O Brasil ainda não despertou para essa nova realidade econômica e isto nos leva ao terceiro e último grupo, os “realistas”. Estes acreditam que deve ser assim mesmo, um celular para “as elites” e outro para o “povão” — para eles, não existe a classe média. Concordaria com este grupo se estivéssemos falando de uma economia normal, onde a distribuição de renda fosse mais eqüitativa, a economia fosse mais competitiva etc. Mas, como vimos acima, o Brasil não é nada disso. Pior para todos. Pior porque toda tecnologia demora mais para chegar às terras brasileiras (o Chile foi o primeiro país do mundo a receber o novo Blackberry, frente aos Estados Unidos e à Europa) e, quando chegam, os valores são sempre mais altos; ou você acha que o Brasil detém o “mérito” de ser um dos países onde o iPod custa mais caro, por acaso do destino?

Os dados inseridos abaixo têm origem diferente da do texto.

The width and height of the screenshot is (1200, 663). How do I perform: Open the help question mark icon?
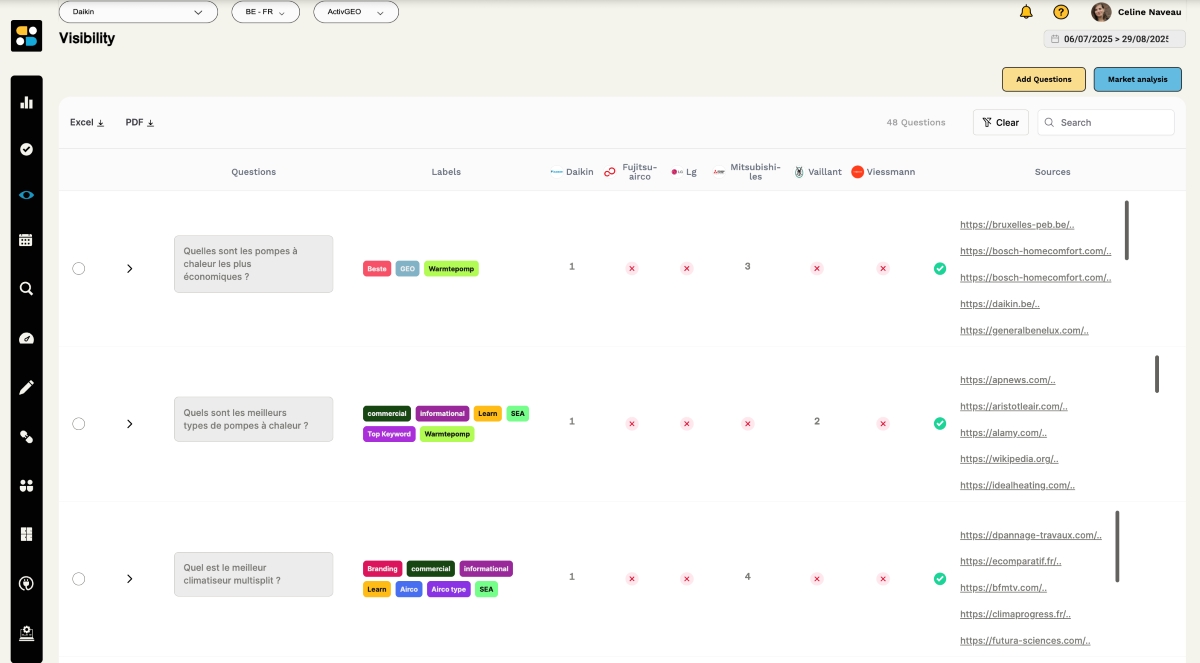point(1061,12)
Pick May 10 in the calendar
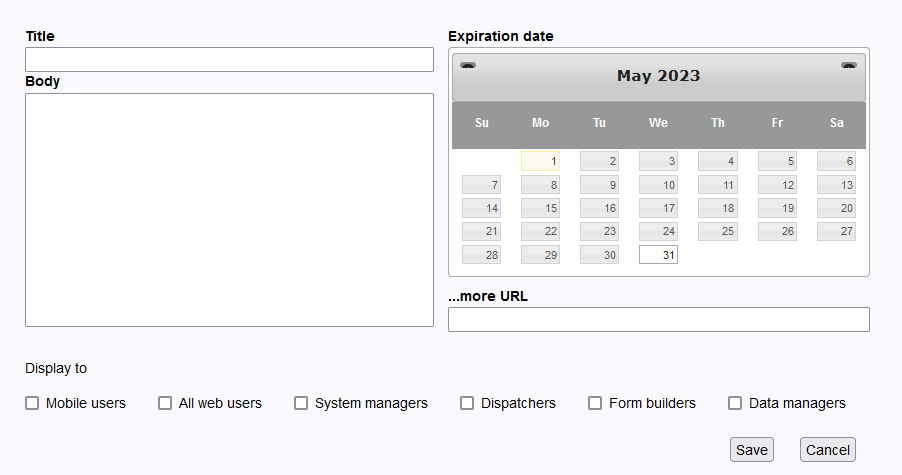Viewport: 902px width, 475px height. coord(658,185)
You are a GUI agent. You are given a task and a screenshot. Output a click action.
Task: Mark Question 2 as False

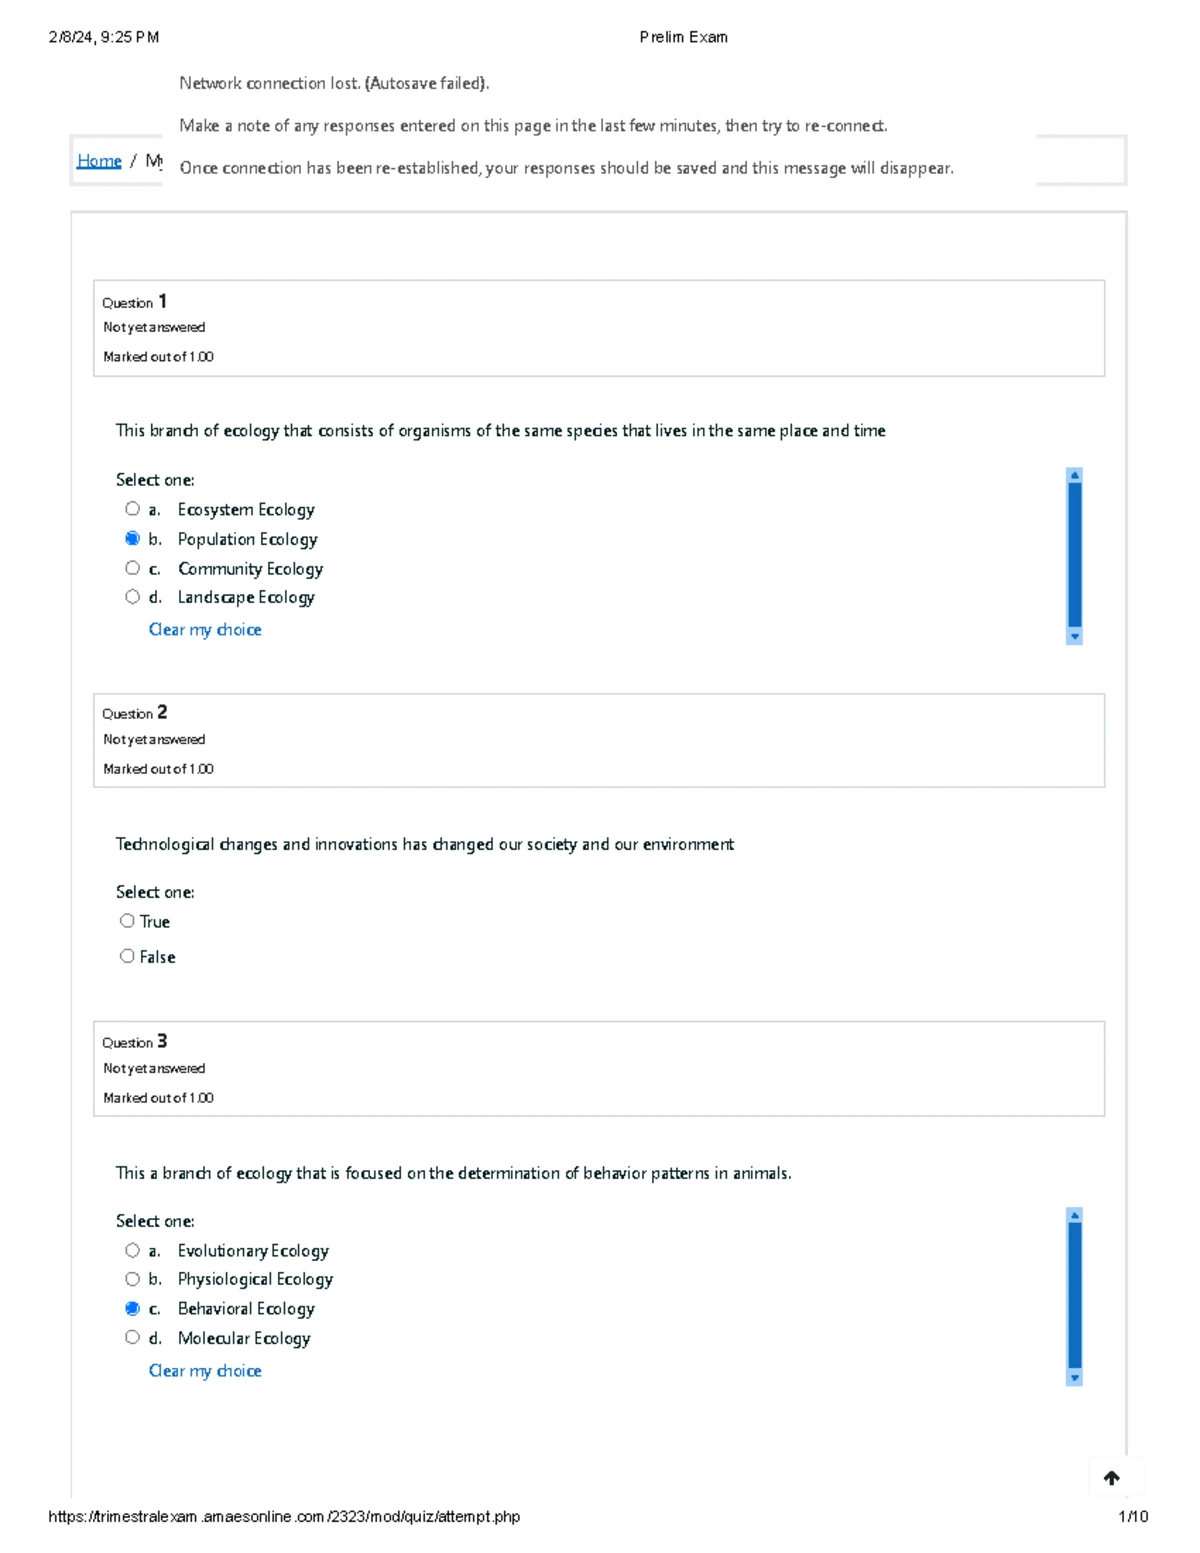(x=127, y=956)
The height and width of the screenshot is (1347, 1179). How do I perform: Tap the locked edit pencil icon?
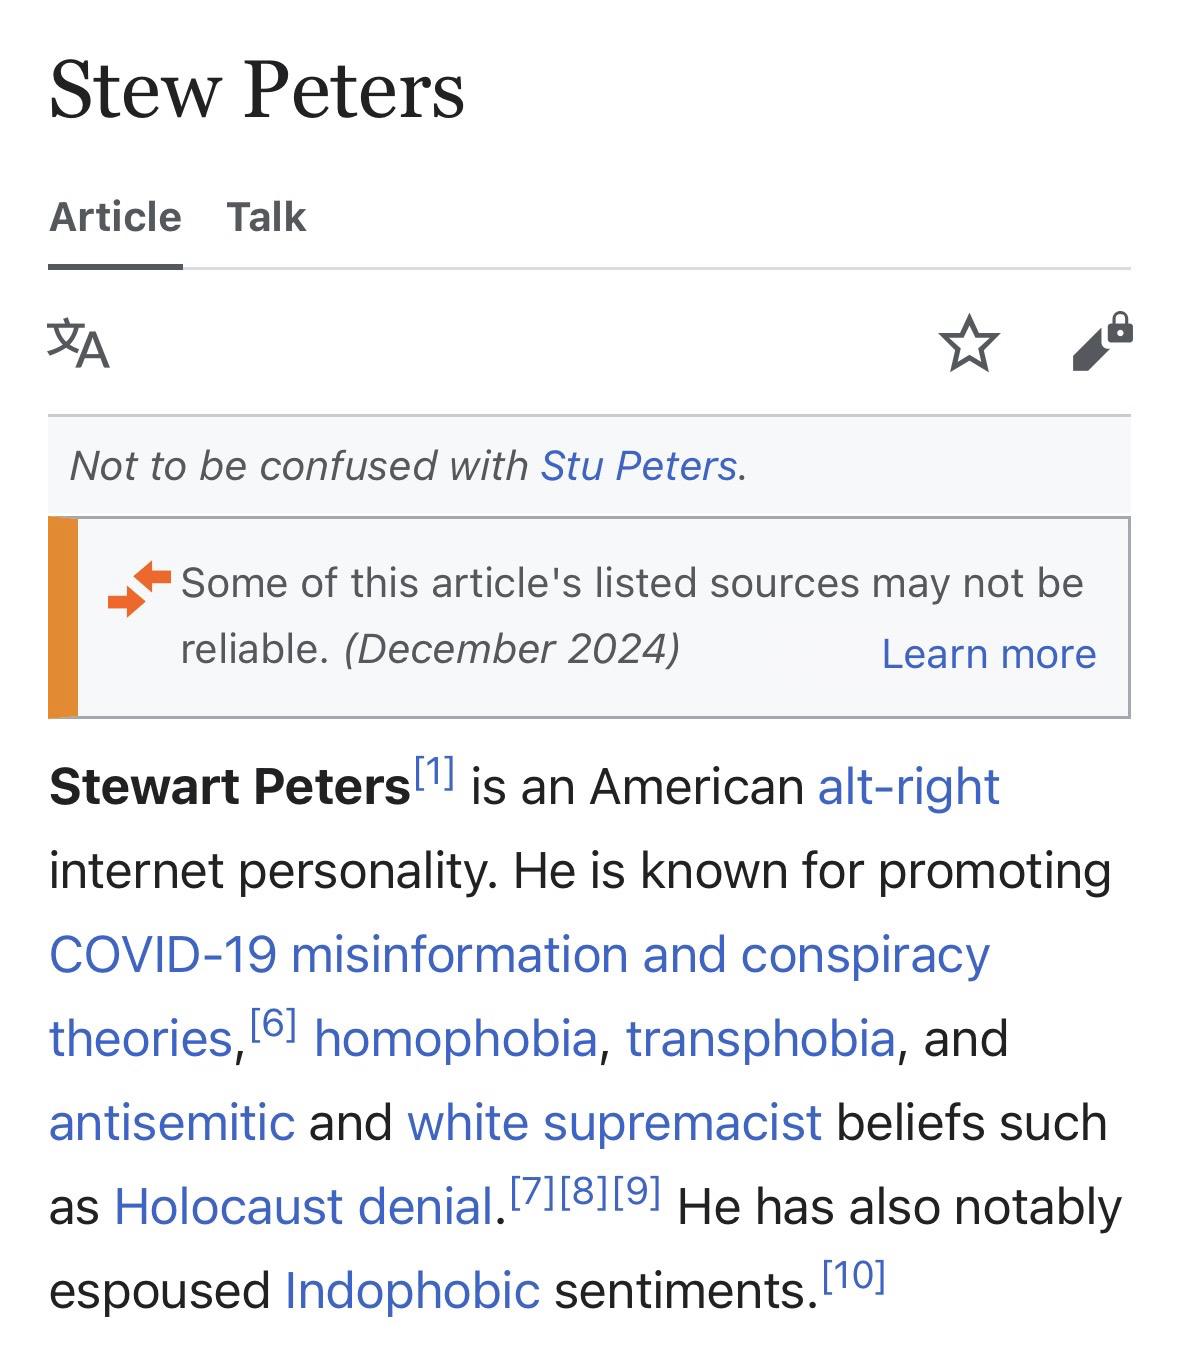pyautogui.click(x=1101, y=343)
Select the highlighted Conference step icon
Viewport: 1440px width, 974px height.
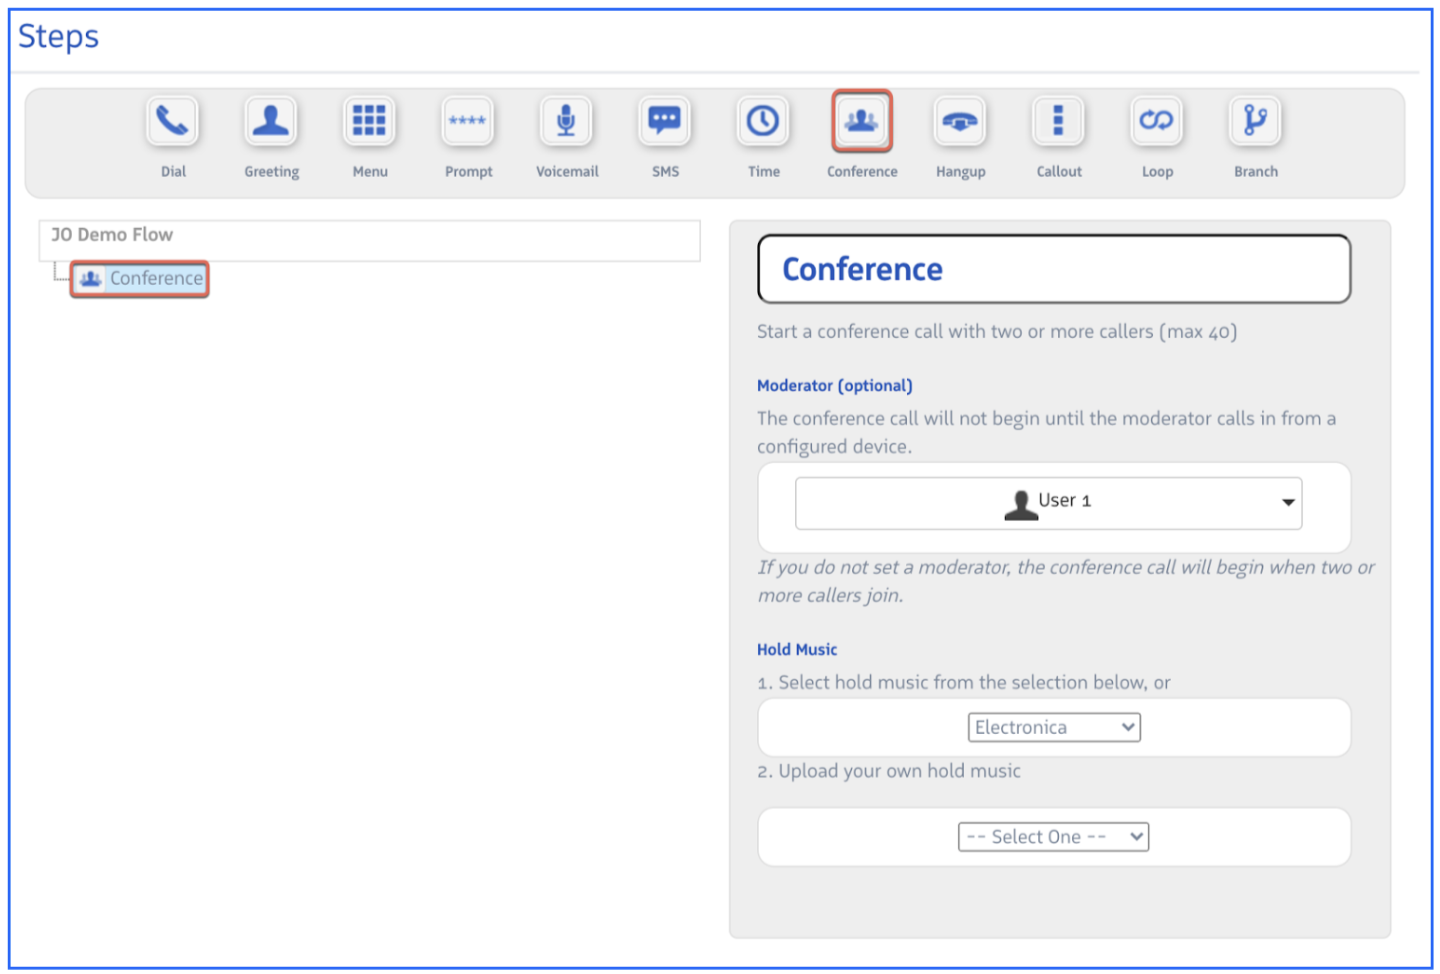(x=861, y=122)
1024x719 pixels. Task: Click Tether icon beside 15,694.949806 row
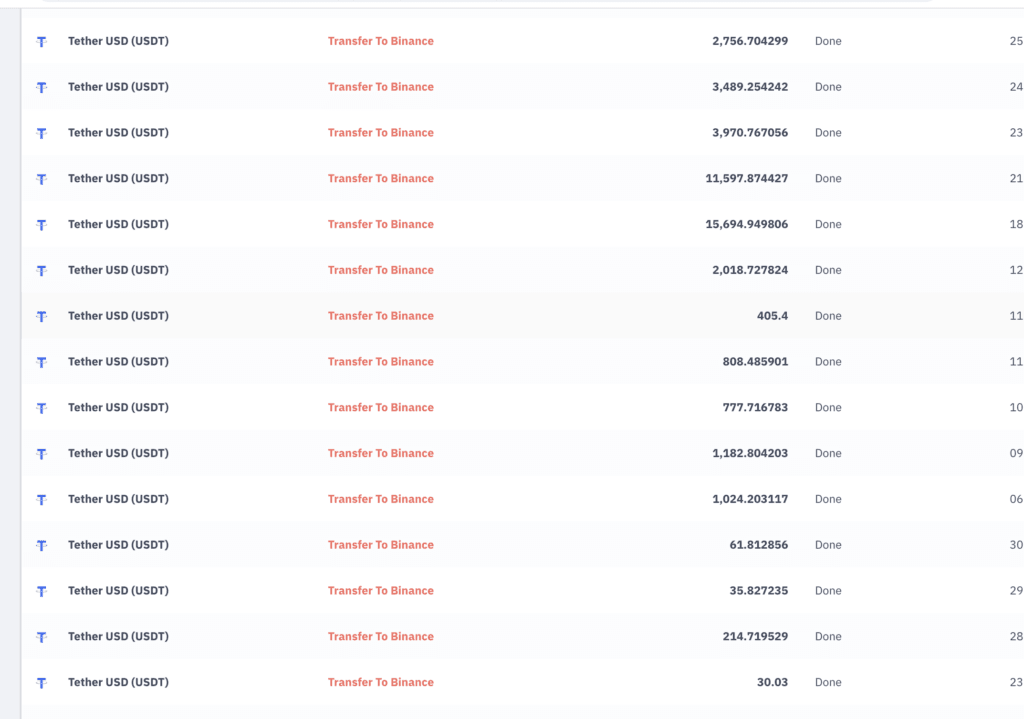point(41,225)
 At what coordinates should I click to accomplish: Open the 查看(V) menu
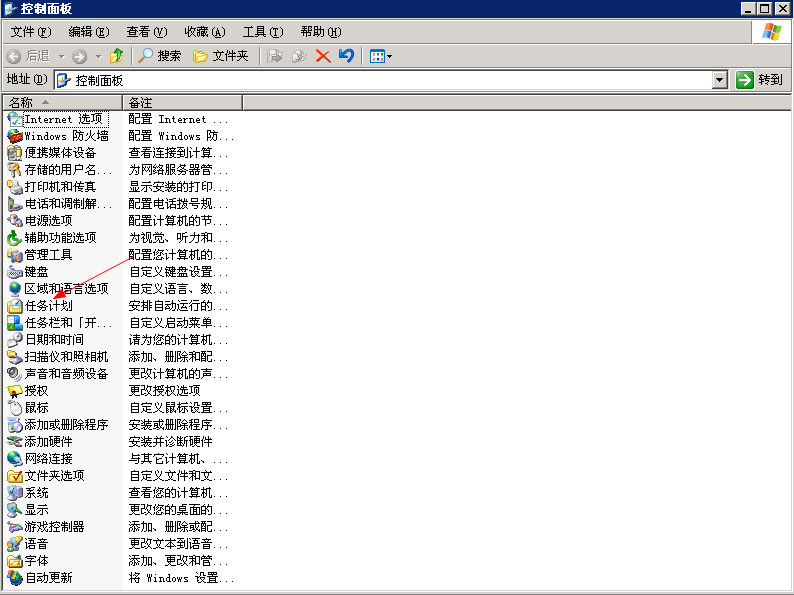[147, 32]
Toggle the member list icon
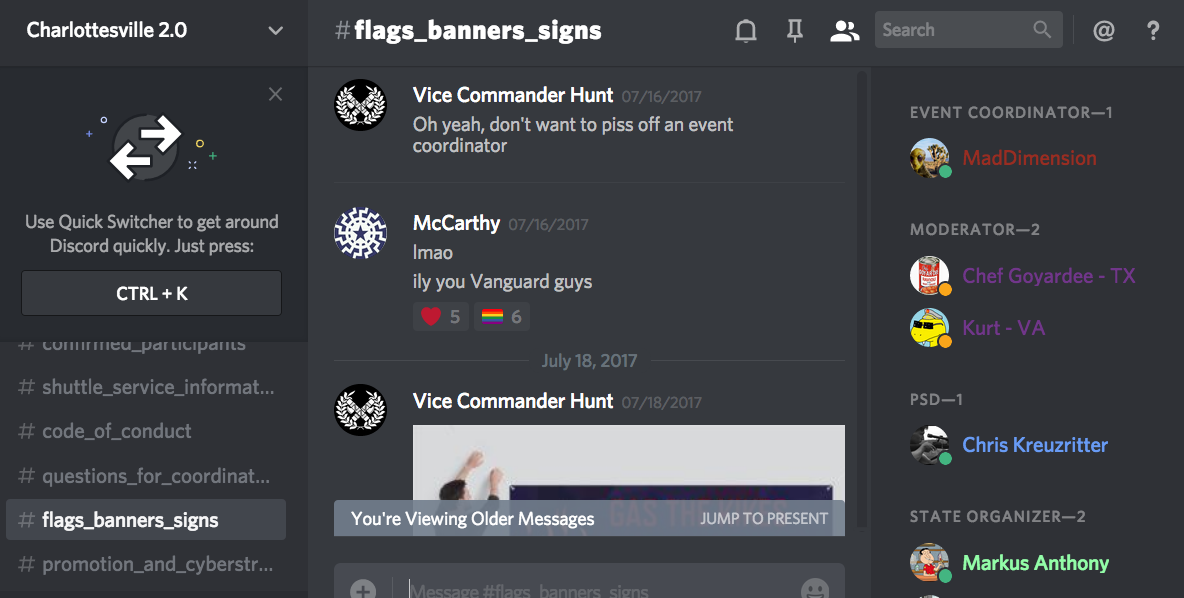 click(x=844, y=30)
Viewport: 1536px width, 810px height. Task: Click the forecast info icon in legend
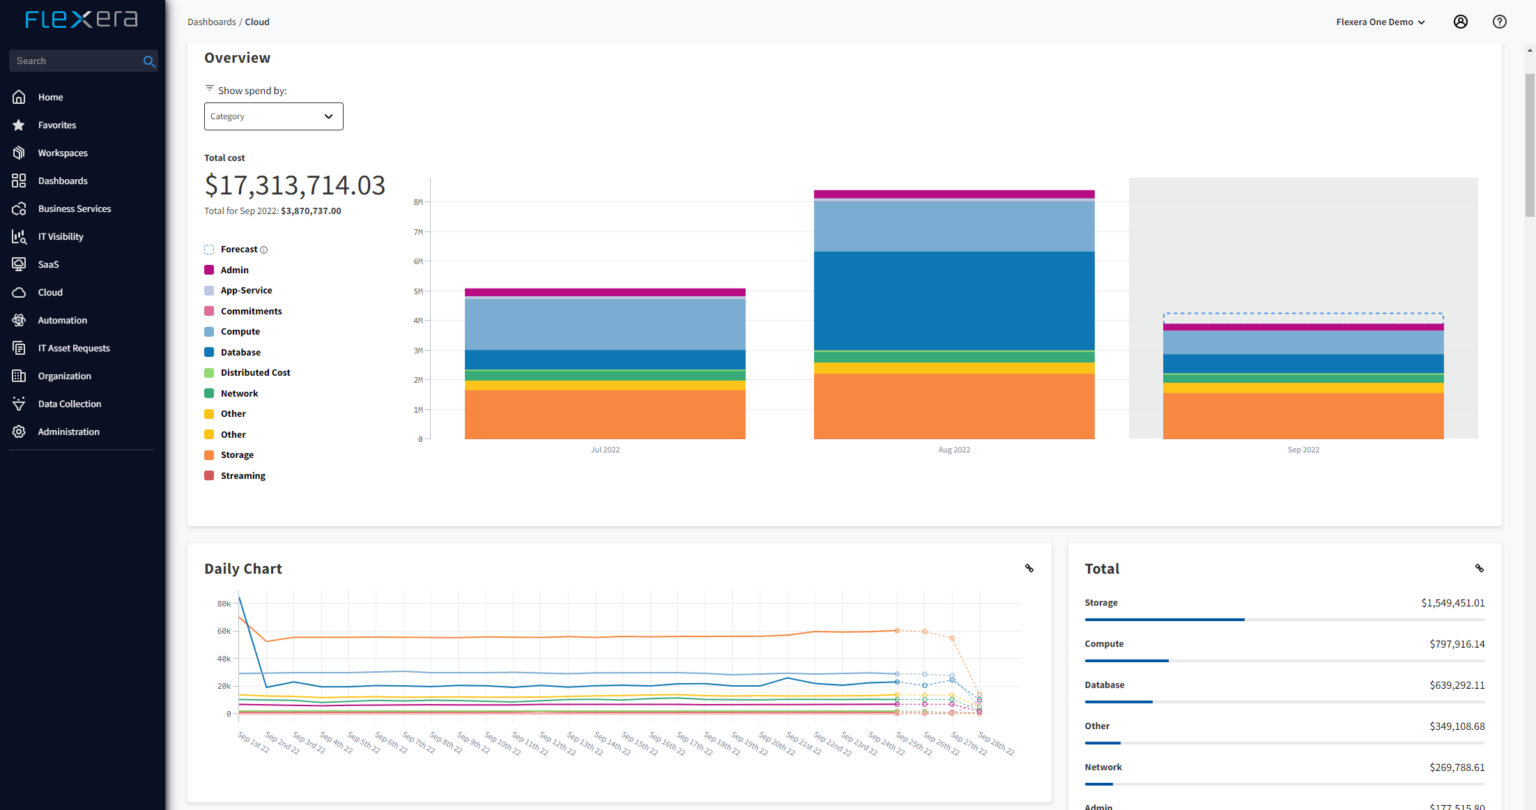click(264, 250)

As “elites” pagam mais caro do que a classe média da Europa e dos EUA e se consideram diferenciadas do “povão” por este motivo. Eu mesmo já vi pais de amigos de classe média contando — entre um misto de orgulho e de indignação — que a mensalidade escolar está um absurdo. Paciência; este é o custo de pensar que “povão” não deve ter celular. Consomem produtos de tecnologia defasada porque o fabricante sabe que não há escala de consumo para montar (ou mesmo importar) o 207 de ultima geração. Que fiquem com o modelo recauchutado, mesmo. E é pior também para o “povão”, pelos motivos apresentados entre os “decepcionados”. Com um mercado consumidor maior (melhor distribuição de renda), as empresas não pensariam duas vezes em lançar o iPhone ao mesmo tempo em que isso for feito nos EUA ou na Europa.

De qualquer forma, o MacMagazine já tinha feito um artigo comparando se é melhor ter um iPhone ou um iPod touch; vale a pena fazer uma releitura. Mas não se sinta mal se não puder ter nenhum dos dois; o Brasil é apenas uma economia pseudo-capitalista.